DER STANDARD-Kommentar: "Die AUA ist kein Einzelfall" von Eric Frey

"Österreichs staatsnahe Industrien leiden unter Management- und Strategieproblemen"; Ausgabe vom 8.5.2008

Wien (OTS) - Die aktuelle Krise der AUA lässt sich als Kommunikationsproblem zwischen einem ungeschickt agierenden Vorstandschef und einem dünnhäutigen Investor darstellen, oder als grundlegendes Existenzproblem einer mittelgroßen nationalen Airline in einem liberalisierten Luftraum. Aber hinter dem AUA-Fiasko steht ein noch viel besorgniserregenderer Faktor: das schmerzhafte Fehlen strategischen Denkens in der ÖIAG und den von ihr kontrollierten Unternehmen.
Ob Telekom, OMV, Post oder AUA - die Herausforderungen für sie alle sind ähnlich. Sie sind nationale Riesen, aber im globalen Wettbewerb zu klein. Sie dürfen aus politischen Gründen ihre Unabhängigkeit nicht verlieren, aber benötigen Partner, um in einem veränderten ökonomischen Umfeld Erfolg zu haben. Was ihnen an Kapital fehlt, müssen sie mit Klugheit und Geschick kompensieren.
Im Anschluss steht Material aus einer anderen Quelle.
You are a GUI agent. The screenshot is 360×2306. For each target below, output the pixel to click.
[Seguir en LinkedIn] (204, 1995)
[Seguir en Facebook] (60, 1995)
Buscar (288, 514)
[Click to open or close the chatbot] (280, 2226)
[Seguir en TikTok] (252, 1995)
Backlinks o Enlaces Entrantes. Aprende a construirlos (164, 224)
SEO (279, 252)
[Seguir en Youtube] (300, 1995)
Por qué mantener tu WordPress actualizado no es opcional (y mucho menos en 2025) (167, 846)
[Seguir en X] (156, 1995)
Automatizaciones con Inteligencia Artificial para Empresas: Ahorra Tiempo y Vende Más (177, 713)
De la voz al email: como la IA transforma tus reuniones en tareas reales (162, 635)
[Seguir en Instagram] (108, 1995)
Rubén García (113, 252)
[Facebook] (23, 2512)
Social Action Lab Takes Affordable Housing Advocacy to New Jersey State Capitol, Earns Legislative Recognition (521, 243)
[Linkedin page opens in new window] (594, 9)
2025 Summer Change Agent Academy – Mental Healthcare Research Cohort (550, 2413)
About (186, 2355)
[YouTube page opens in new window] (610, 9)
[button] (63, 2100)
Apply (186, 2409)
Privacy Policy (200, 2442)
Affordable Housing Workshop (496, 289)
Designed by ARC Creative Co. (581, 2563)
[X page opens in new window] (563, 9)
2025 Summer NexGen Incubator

In einer solchen Zeit wäre die ÖIAG bei der Besetzung von Topjobs und der Entwicklung von Strategie besonders gefordert. Aber seit 2001 steht dort mit Peter Michaelis ein Mann an der Spitze, der von Karl-Heinz Grasser einst als Privatisierungsmanager geholt wurde und sich seither vor allem als politischer Überlebenskünstler hervorgetan hat. Von Unternehmensstrategie hat Michaelis schon damals wenig verstanden - und leider auch nichts dazugelernt.
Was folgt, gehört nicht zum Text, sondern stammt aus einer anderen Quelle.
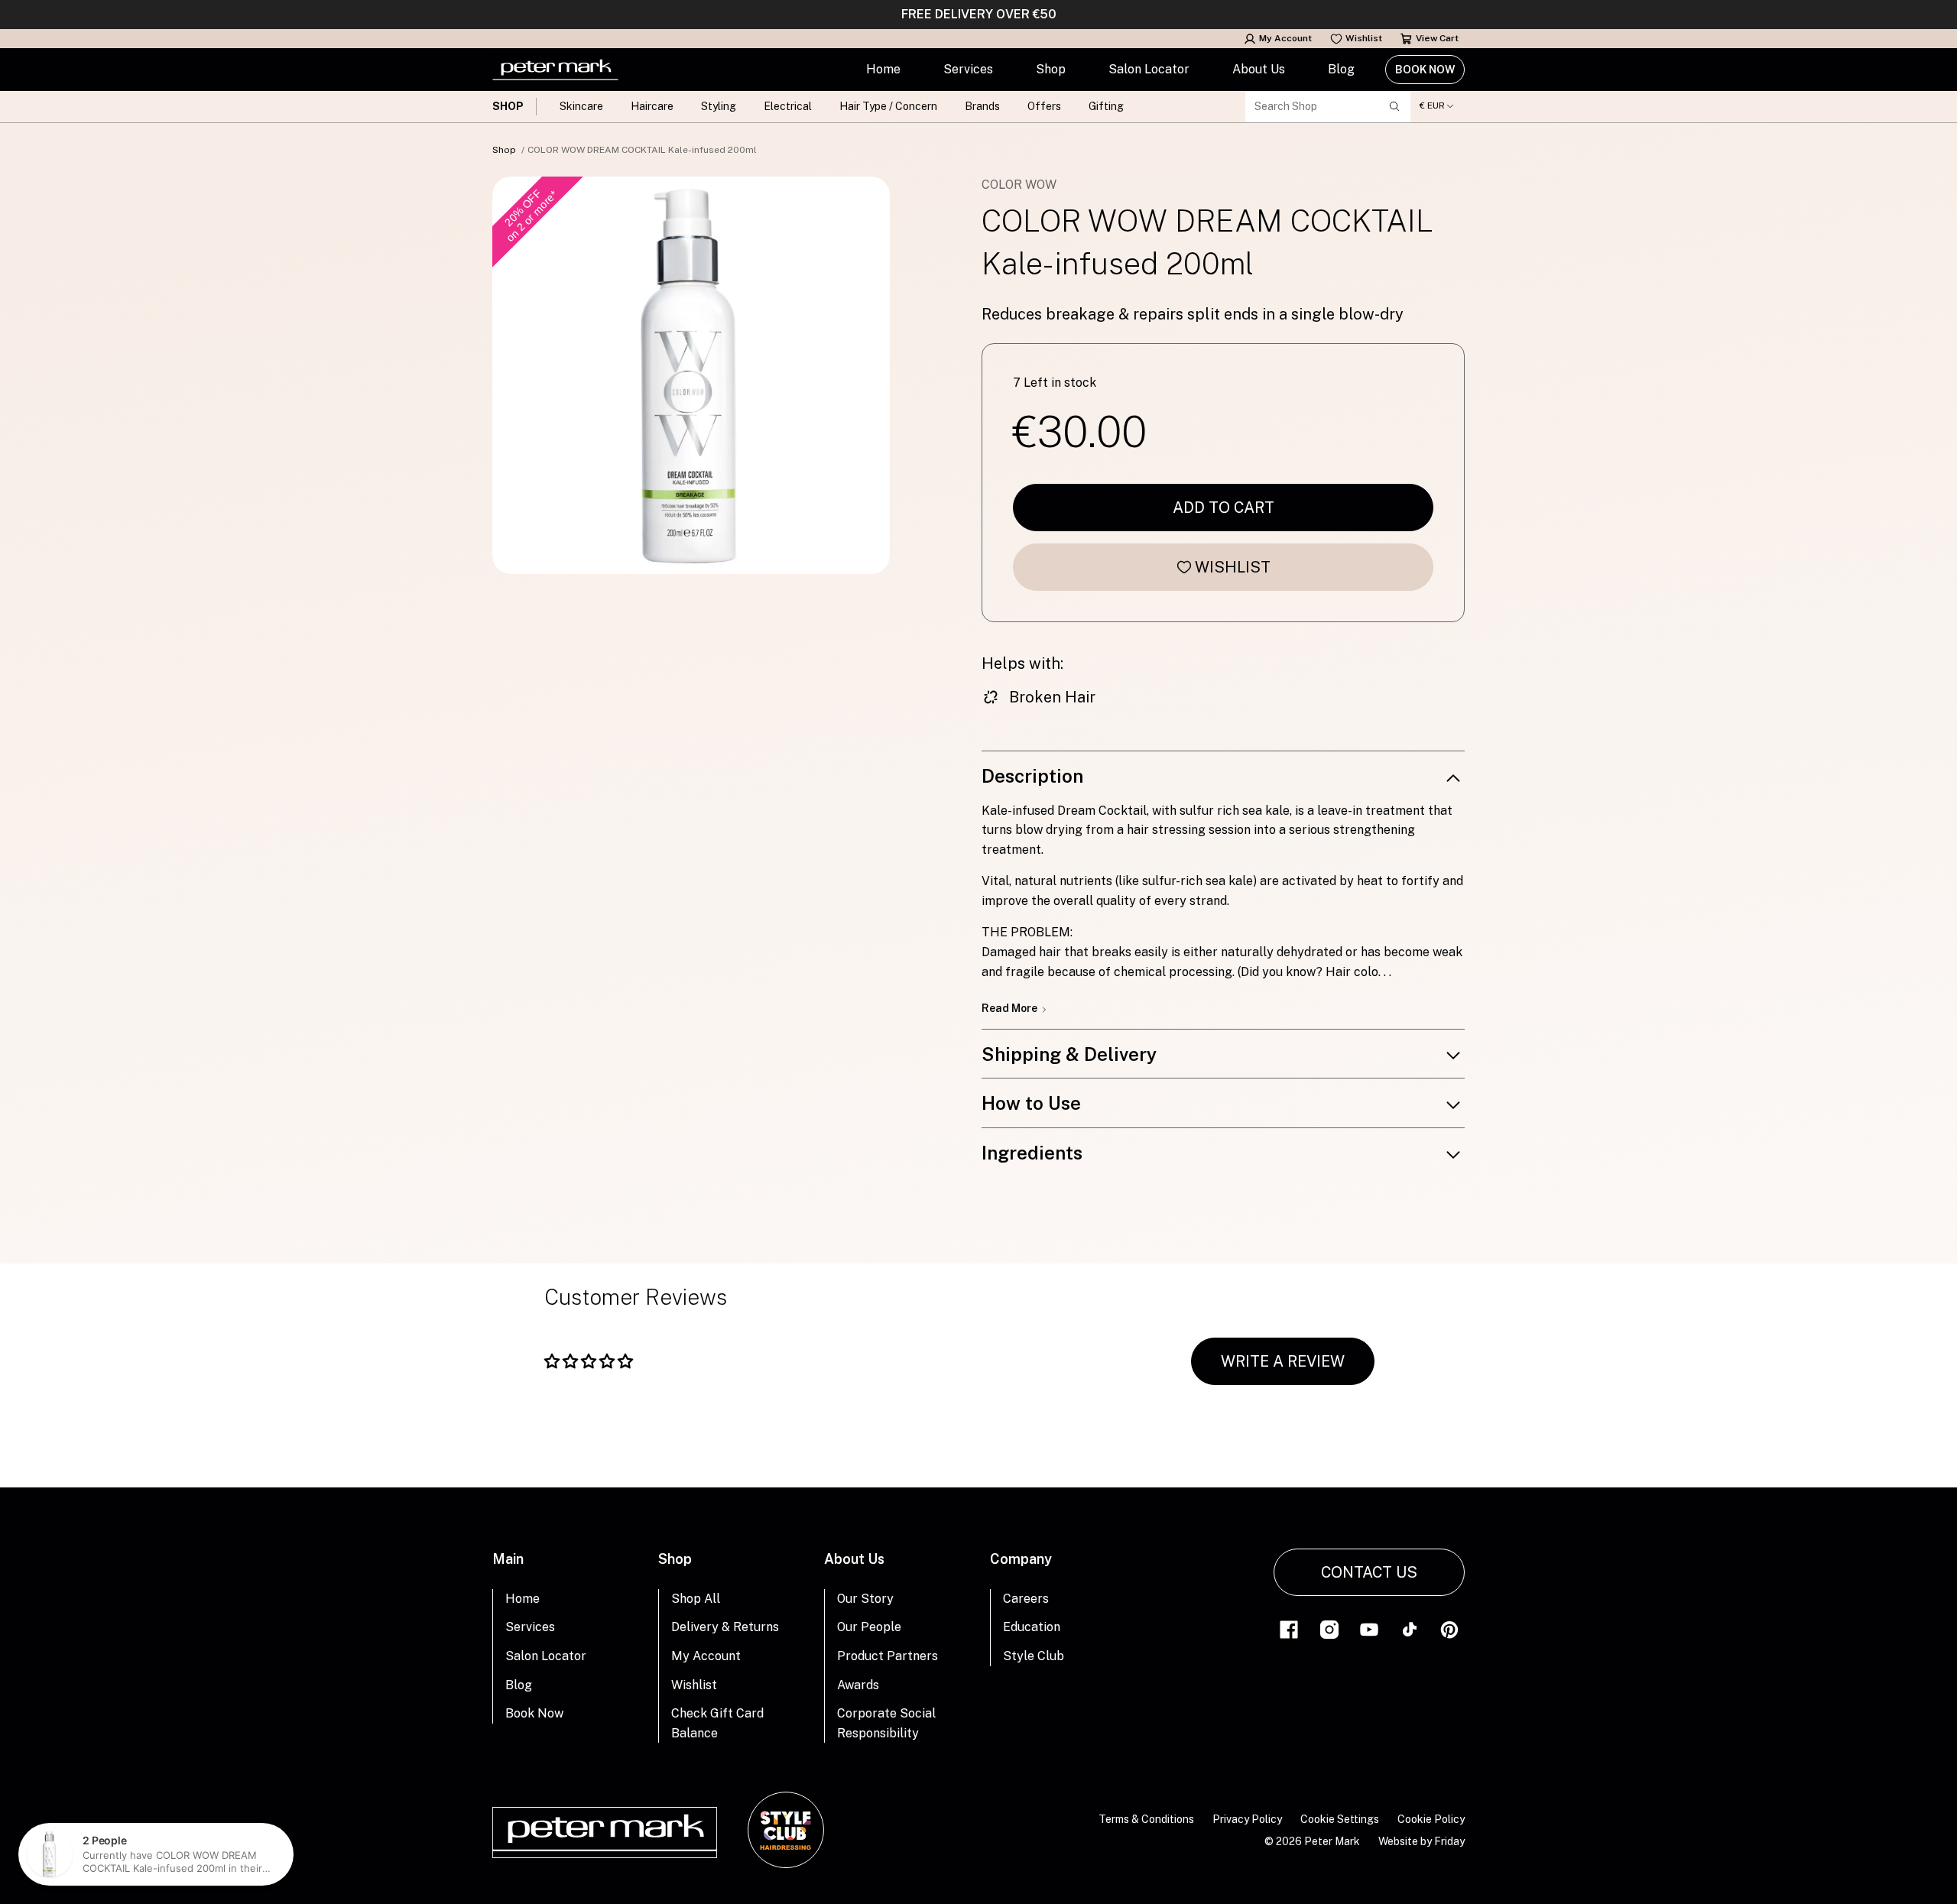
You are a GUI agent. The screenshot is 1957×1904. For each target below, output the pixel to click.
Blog (1341, 69)
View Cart (1437, 38)
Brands (982, 106)
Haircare (652, 106)
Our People (869, 1627)
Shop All (695, 1598)
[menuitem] (883, 69)
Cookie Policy (1431, 1819)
Da in der jetzigen politischen Konstellation mit Privatisierungen kaum zu rechnen ist, scheint Michaelis schon allein aus diesem Grund der falsche Mann an der ÖIAG-Spitze zu sein. Und selbst bei ihren Privatisierungen passierten der ÖIAG über die Jahre viel mehr Pannen, als man es von einem professionellen Management erwarten würde. Auch auf der Ebene der Unternehmen rächen sich nun viele personelle Fehlentscheidungen der Ära Schüssel. Alfred Ötsch ist für die AUA eine noch viel größere Belastung, als es Martin Huber für die ÖBB war. Bevor er Scheich Mohammed Bin Issa Al Jaber durch seine Informationspolitik vergraulte, vertrieb Ötsch seine Vorstandskollegen Josef Burger und Thomas Kleibl und klammerte sich in Verkennung aller Branchentrends an eine hoffnungslose Stand-alone-Variante für seine Fluglinie fest.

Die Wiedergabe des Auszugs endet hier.